= WHAT IS EXPECTED =
Please state the city where the first biennial convention took place, according to the journal announcement.

= TEXT UNDER STUDY =

BEGIN

The third issue of The Journal of the North American Japanese Garden Association (NAJGA) is now available in print. The Journal is FREE to members and also available for purchase by members who wish to get additional copies and to the general public.
Member Price: $16.00 (within US), $20.00 (Canada, Japan and other countries) General Public: $20.00 (within US), $25.00 (Canada, Japan and other countries). Prices include postage. To order, send an e-mail to email@example.com.
From NAJGA Journal 3 Editor K.T. Cannon-Eger:
EDITOR’S MESSAGE: New Pathways Toward a Healthier World
“The first issue of the Journal of the North American Japanese Garden Association concentrated on “Connections,” the theme of the first biennial convention held in Denver in 2012. Journal two was organized around the theme of “Lessons Learned.” Following the 2014 biennial convention in Chicago, Illinois, and with an eye toward the 2016 conference in Delray Beach Florida, this issue was organized around the theme of “New Pathways Toward a Healthier World.”
The initial hope of the first Journal to encourage landscape specialists and enthusiasts to explore articles outside their immediate areas of interest continues in this issue while we maintain a dedication to the NAJGA goals of advancement in Horticulture, Human Culture, and Business Culture.

END

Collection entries
BEGIN

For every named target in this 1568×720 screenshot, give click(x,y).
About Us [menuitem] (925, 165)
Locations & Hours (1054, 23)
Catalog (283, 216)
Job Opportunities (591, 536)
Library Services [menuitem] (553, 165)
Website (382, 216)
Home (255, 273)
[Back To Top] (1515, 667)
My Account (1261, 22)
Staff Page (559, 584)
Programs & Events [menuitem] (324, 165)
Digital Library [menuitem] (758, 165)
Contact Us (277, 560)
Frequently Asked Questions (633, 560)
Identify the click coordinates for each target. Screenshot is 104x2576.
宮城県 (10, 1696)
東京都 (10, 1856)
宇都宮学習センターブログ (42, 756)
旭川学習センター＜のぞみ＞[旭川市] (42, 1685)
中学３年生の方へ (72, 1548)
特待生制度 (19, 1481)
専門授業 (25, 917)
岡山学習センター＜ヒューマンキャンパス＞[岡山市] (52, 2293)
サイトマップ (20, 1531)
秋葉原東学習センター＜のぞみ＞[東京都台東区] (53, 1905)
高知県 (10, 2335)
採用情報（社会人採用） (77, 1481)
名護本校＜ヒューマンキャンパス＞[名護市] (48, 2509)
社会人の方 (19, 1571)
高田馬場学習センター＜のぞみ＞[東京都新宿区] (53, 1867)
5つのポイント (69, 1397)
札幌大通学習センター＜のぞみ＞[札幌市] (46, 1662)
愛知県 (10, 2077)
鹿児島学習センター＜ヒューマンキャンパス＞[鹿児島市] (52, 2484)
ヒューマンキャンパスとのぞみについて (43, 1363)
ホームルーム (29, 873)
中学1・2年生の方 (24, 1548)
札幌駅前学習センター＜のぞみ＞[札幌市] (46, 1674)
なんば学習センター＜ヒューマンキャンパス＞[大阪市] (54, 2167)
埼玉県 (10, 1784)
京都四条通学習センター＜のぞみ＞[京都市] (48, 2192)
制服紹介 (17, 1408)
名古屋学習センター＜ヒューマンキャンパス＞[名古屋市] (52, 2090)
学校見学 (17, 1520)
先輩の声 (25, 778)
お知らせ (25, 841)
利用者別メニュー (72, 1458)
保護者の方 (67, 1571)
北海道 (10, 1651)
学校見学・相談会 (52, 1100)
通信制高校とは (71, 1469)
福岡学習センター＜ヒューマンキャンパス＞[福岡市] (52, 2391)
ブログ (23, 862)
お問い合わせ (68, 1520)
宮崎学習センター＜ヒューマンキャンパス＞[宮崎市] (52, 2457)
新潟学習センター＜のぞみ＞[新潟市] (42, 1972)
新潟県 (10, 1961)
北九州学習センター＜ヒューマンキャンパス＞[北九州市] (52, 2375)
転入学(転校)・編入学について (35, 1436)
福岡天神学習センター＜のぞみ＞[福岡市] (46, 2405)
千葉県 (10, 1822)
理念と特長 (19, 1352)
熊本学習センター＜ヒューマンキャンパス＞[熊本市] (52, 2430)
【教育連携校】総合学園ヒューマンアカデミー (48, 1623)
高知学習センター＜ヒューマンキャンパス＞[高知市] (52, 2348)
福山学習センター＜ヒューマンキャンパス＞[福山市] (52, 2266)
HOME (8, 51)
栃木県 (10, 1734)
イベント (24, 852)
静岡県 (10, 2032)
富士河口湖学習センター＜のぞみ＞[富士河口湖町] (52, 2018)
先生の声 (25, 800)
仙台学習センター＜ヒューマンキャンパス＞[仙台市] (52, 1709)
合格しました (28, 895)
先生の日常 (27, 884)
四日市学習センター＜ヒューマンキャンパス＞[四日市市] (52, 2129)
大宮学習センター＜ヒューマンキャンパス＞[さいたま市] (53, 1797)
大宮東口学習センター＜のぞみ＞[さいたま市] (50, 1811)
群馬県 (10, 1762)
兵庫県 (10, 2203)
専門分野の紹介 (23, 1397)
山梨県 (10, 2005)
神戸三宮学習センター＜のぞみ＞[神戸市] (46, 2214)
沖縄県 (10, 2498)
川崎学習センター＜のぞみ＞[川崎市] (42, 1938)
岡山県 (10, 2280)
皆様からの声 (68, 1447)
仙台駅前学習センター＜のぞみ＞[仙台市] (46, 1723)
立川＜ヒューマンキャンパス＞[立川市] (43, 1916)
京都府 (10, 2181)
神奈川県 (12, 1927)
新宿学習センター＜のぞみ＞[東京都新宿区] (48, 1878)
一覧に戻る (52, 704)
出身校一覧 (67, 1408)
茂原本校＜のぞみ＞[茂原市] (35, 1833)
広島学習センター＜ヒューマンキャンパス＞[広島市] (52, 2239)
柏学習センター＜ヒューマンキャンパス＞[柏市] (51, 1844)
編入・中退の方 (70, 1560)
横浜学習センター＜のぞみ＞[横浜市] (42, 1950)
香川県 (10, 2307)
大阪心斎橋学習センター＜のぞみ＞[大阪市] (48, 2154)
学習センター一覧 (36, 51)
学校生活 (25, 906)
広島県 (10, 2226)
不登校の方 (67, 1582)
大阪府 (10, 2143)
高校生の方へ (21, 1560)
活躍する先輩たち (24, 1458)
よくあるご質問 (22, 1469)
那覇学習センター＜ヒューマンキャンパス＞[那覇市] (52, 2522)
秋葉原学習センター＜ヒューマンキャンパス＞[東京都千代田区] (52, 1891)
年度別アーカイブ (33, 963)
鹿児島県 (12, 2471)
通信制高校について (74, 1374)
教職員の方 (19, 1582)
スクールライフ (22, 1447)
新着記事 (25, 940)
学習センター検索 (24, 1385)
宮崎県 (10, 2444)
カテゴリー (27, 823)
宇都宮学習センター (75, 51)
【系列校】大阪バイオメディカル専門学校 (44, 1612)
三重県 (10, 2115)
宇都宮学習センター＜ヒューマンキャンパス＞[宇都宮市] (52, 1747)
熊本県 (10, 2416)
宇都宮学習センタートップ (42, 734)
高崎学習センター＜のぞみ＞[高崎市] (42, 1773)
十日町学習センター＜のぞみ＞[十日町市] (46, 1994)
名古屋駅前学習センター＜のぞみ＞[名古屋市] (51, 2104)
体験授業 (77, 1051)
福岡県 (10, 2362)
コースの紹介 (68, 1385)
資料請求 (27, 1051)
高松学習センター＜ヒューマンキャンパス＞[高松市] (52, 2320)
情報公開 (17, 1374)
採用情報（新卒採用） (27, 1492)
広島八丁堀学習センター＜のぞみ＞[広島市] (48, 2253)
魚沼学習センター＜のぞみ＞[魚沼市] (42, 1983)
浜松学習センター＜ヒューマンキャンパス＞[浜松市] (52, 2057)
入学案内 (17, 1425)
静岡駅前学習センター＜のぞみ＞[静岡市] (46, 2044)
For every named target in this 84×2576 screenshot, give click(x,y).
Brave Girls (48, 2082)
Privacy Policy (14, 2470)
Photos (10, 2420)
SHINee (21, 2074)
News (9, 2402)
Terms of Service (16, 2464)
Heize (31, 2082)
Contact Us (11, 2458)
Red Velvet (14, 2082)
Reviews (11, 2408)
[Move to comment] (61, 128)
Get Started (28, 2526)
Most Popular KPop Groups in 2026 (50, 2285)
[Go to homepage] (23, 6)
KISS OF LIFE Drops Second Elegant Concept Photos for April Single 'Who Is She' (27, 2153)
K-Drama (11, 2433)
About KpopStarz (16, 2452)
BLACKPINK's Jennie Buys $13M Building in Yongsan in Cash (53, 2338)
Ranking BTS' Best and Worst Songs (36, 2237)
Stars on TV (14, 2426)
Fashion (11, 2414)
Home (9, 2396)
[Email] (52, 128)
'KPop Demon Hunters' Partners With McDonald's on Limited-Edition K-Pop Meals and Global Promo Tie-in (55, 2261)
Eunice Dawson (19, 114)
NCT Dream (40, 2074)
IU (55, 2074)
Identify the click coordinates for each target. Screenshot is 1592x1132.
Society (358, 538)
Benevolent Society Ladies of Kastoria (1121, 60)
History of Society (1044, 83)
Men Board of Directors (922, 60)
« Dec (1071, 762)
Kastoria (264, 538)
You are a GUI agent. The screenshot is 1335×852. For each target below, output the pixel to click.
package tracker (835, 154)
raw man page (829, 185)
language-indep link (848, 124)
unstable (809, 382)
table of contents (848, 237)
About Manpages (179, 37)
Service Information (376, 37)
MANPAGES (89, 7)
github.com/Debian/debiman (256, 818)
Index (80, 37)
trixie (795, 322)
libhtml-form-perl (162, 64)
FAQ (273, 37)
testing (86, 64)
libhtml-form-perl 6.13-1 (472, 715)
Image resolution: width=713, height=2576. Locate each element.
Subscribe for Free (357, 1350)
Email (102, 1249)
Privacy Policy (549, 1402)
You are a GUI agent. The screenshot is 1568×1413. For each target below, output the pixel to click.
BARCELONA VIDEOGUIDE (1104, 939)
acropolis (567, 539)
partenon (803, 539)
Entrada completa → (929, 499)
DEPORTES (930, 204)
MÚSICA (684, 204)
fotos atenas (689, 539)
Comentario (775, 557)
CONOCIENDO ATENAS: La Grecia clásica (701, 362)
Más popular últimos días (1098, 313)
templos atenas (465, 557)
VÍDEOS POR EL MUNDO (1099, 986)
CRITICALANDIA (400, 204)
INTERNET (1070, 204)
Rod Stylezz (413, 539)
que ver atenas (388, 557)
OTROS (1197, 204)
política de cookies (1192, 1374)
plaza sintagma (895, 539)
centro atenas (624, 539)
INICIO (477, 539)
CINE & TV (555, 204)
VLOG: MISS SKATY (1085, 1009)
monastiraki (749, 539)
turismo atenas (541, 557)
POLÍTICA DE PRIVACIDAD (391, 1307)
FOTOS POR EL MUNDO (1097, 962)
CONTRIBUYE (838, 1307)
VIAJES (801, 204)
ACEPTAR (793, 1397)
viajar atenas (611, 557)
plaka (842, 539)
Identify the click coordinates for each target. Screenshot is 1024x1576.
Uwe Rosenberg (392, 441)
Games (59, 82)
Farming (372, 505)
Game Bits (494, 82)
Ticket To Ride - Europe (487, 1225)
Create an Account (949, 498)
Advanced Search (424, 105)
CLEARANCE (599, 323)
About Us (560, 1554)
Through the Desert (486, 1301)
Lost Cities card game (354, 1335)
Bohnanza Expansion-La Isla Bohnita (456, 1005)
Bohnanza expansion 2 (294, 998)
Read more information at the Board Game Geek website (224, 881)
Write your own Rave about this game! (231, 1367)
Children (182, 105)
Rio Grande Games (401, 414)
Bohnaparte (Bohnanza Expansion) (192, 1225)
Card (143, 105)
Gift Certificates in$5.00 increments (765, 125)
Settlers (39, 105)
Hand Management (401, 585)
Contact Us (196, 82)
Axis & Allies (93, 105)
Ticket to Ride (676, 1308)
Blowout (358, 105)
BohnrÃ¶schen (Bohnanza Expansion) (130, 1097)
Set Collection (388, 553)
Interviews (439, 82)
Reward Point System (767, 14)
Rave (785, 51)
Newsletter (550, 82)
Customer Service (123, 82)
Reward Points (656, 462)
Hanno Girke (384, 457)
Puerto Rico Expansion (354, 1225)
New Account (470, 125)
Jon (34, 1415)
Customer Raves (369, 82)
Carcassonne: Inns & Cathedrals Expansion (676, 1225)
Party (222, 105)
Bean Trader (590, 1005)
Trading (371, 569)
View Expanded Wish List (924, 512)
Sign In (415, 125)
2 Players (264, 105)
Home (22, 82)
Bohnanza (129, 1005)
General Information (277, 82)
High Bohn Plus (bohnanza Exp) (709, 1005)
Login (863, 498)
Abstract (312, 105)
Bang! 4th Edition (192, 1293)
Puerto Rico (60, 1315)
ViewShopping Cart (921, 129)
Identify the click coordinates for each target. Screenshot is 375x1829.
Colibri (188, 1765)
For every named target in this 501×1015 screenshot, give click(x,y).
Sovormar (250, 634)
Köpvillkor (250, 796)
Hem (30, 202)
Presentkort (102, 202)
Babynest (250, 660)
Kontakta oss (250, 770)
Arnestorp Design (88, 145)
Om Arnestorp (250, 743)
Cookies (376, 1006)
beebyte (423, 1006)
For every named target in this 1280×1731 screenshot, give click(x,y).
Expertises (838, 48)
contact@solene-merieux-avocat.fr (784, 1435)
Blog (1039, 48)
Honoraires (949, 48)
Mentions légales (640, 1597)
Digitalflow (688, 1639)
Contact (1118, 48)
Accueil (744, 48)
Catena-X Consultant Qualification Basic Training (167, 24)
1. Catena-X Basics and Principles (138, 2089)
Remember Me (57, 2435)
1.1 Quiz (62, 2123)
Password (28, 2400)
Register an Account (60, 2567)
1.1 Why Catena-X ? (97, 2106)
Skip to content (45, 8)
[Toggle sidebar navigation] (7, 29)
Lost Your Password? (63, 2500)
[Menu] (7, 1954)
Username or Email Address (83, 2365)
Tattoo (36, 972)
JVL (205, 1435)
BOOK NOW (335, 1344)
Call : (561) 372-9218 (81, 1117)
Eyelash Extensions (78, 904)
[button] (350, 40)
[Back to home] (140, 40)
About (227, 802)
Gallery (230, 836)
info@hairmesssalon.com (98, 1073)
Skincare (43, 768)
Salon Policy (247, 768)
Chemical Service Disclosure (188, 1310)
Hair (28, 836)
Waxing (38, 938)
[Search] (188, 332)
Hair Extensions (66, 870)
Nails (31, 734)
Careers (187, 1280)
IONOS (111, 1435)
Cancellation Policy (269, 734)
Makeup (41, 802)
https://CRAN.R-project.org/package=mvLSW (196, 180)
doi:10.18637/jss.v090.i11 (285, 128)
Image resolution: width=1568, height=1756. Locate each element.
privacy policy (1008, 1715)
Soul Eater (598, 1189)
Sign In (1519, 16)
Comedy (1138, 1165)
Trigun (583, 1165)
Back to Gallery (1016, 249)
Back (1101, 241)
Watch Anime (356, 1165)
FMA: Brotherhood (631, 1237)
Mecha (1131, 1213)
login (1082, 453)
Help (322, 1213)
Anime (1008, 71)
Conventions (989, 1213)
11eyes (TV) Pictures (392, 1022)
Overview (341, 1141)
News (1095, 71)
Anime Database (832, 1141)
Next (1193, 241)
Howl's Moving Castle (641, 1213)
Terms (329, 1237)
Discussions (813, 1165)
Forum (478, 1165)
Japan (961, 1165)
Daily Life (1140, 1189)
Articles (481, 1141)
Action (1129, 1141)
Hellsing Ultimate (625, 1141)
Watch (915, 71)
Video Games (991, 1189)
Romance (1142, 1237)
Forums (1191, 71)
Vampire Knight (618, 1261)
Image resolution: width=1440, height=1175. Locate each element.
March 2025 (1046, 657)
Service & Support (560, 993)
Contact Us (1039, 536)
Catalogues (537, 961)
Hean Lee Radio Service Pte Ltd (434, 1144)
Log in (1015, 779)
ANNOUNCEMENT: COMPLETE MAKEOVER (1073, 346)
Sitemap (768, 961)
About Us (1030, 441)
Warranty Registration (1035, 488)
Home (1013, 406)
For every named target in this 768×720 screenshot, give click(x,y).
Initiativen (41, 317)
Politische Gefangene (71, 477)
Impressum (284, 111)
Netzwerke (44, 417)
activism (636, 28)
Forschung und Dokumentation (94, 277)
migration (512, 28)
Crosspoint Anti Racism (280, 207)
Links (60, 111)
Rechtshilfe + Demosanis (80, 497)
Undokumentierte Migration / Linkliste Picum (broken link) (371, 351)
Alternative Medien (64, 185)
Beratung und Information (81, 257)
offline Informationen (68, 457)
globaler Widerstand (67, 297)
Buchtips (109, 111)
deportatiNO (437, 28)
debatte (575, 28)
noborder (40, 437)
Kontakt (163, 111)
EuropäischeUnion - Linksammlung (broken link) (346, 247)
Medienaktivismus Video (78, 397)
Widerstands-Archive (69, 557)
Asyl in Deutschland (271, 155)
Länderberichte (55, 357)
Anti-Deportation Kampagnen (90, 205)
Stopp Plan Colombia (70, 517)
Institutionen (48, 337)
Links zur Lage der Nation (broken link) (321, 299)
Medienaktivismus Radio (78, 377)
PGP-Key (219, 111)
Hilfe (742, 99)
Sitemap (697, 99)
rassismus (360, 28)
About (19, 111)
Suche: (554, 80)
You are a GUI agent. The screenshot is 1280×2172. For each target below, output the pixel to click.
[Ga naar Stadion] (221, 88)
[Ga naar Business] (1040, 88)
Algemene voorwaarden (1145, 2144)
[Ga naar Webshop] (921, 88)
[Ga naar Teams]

END

= WORKED SOLUTION =
Denver